Material shown —
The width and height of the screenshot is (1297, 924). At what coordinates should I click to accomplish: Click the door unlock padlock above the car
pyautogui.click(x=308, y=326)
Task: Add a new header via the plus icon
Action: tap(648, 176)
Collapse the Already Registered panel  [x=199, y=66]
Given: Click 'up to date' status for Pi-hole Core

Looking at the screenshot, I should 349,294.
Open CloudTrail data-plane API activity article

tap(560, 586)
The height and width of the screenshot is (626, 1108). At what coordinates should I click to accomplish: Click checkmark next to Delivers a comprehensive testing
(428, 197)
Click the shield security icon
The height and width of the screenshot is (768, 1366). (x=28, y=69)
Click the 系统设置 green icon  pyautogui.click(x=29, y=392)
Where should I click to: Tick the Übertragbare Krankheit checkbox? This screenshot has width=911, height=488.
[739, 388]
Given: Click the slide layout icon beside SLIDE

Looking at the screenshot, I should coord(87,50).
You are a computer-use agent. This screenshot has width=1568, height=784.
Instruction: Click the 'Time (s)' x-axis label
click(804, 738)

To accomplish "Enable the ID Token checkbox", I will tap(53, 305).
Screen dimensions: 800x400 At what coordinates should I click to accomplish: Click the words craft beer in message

Request —
Please copy the entries above word for word, starting at the first line and ending at the line containing "Collapse the Already", with both of those lines included.

Response to the task —
The width and height of the screenshot is (1297, 924). At what coordinates should I click to accomplish: Click the door unlock padlock above the car
pyautogui.click(x=308, y=326)
Task: Add a new header via the plus icon
Action: tap(648, 176)
Collapse the Already Registered panel  [x=199, y=66]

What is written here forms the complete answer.